Introduction
More organisations are starting to recognize the value of data. But to get started requires storage, tools and skills. With these requirements, and especially when concerning (personal) data, security related questions start popping up. AWS offers solutions to all these problems. In this blog post we want to touch on our top 5 security related topics when it comes to managing a data lake or running a data warehouse on AWS.
Top 5 data and security topics on AWS
Setting up a data lake in AWS allows you to get started quickly with all the managed services that AWS offers and at a scale that has virtually no limits. However there are a few essential things that you need to get right before you start your cloud journey with your data. In the overview below we give a description of what the risk is and a high level approach on how you can mitigate or avoid that risk.
1. GDPR and legal compliance
The risk: Data is considered to be an important and valuable asset. Therefore data collection often results in collecting as much data as possible in order to get the maximum value out of it. However collecting all the data you can get your hands on will most likely result in storing personal identifiable information (PII). Regulations like GDPR dictate that you have to comply with rules like the right to be forgotten or the requirement of removing data after a customer leaves the platform.
How to avoid with cloud: Be selective about the data that is being collected and stored. By removing personal data immediately in the ingestion phase you can greatly reduce the complexity that comes when you need to remove it at a later stage. Either remove or anonymise data that comes in. Be careful with metadata, although on its own it might not be personal, when combined with other data it could still allow you to pinpoint specific people. Encryption can also help for granting selective access or implement selective removal of data.

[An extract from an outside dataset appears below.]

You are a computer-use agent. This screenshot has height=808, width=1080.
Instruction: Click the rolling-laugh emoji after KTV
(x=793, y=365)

2. Data Generation (data integrity and validation)
The risk: How data is generated and validated determines the integrity of the data. Always beware of who is generating the data and whether this was done correctly before using it for further analysis. Dashboarding or training models with dirty data can lead to incorrect or dangerous results.
How to avoid with cloud: AWS allows you to apply fine-grained authorisation rules with services like AWS Lake Formation to stay in full control of who has access to the data. Encryption adds an extra layer of authorisation to your data and should be applied at all times. Additionally, there is pipeline validation and scanning for outliers. Always make sure to leverage these functionalities in your data pipeline and check regularly. Control for and focus on the content of the data.

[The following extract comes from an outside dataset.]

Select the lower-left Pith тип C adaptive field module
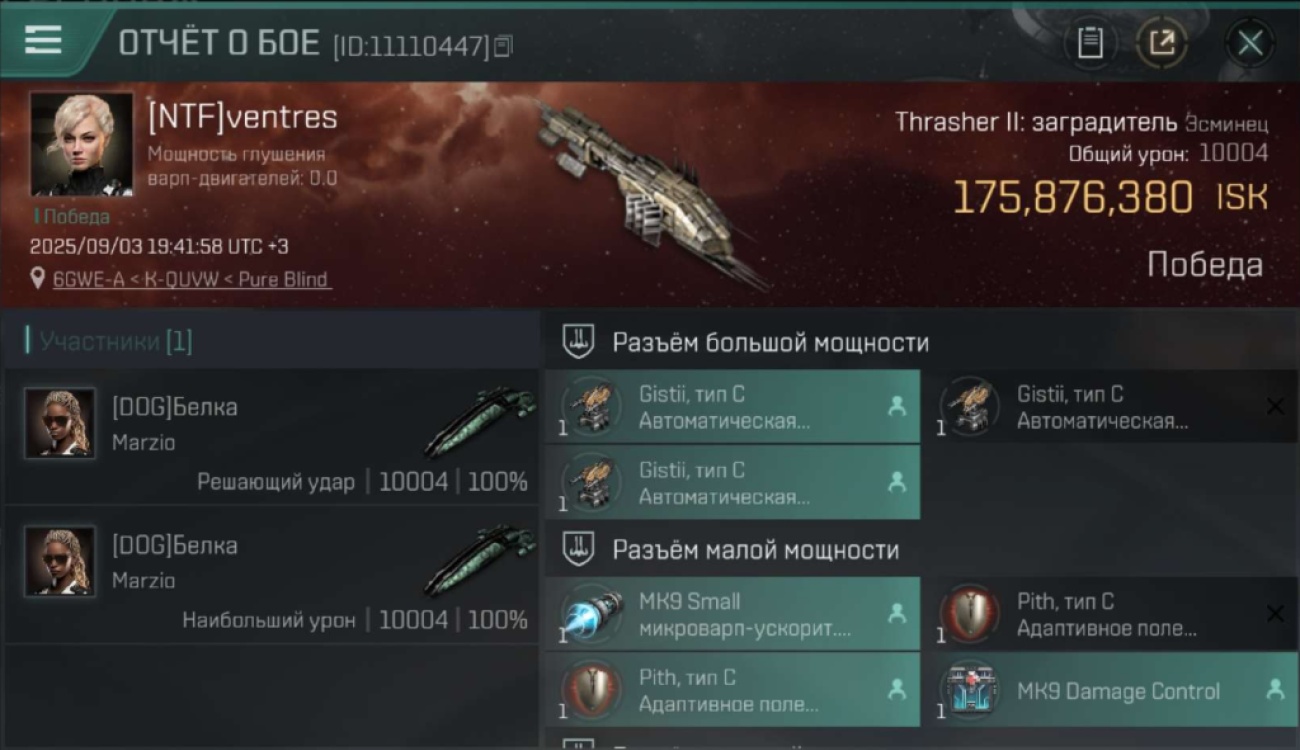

3. (Near) Real time security compliance
The risk: Let’s say you design for security and treat it like job zero. That’s great! But your work is not over. We have seen clean environments get cluttered horribly after 6 months in use: new people join that don’t adhere to the standards, actions outside of best practices are performed or rules are straight up ignored. This happens when the security officer has no control or proper dashboards.
How to avoid with cloud: Familiarise yourself with event-based security and dashboarding based on configuration changes in your environment. Utilise features like automated remediations on AWS with out-of-the-box configuration rules or implement custom ones to align with your specific security policy. And finally: get to grips with output management and monitor your information through real time security dashboards.
4. Encryption
The risk: Every time you don’t encrypt something (or remove encryption), you potentially give others access to your data. Additionally it threatens the integrity of your data as it is now open to be manipulated. Storing data unencrypted increases the risk of potential data leakage. This is the case for both encryption at rest and when in transit. And as we will discuss in the final topic: do you know who is managing the encryption keys?
How to avoid with cloud: Encrypting your data should be the default with AWS both in transit and at rest. It is as simple as flipping a switch for most services. Encryption is considered to be best practice in the cloud. Make sure that you apply fine grained access policies to your keys to control who can access the data. What you do after launching your services is however up to the people that handle it, more on that in the last part:
5. (External) Access control
The risk: Without proper access control, your encryptions are still not solid on their own. Giving users broad permissions like administrator access, might allow them to access all the data that you have available. This isn’t just true for individuals or users but also for the permissions you pass to services and the permissions to use those services.
How to avoid with cloud: Always maintain the principle of least privilege: only give people, services and processes the minimum access they actually need to perform the job and limit access to your encryption keys. This way no one gets access to services or data that they should not be working with. Additionally, you can set up services like CloudTrail to monitor all API calls made by your users and monitor their behaviour. Log and monitor usage of the encryption keys to allow you to fine-tune your permissions and analyse access patterns.
Final words
In this post we highlighted some areas that require some extra attention when you want to store (sensitive) data. Most of the items mentioned above can be applied to any environment. However as more and more data is moving to the cloud we feel that the points mentioned above become even more important. Utilising the correct services and features from AWS is very important to keep your data secure and your environment compliant.
In a follow up post we will go more in depth on some of these topics and talk about the possible solutions for them.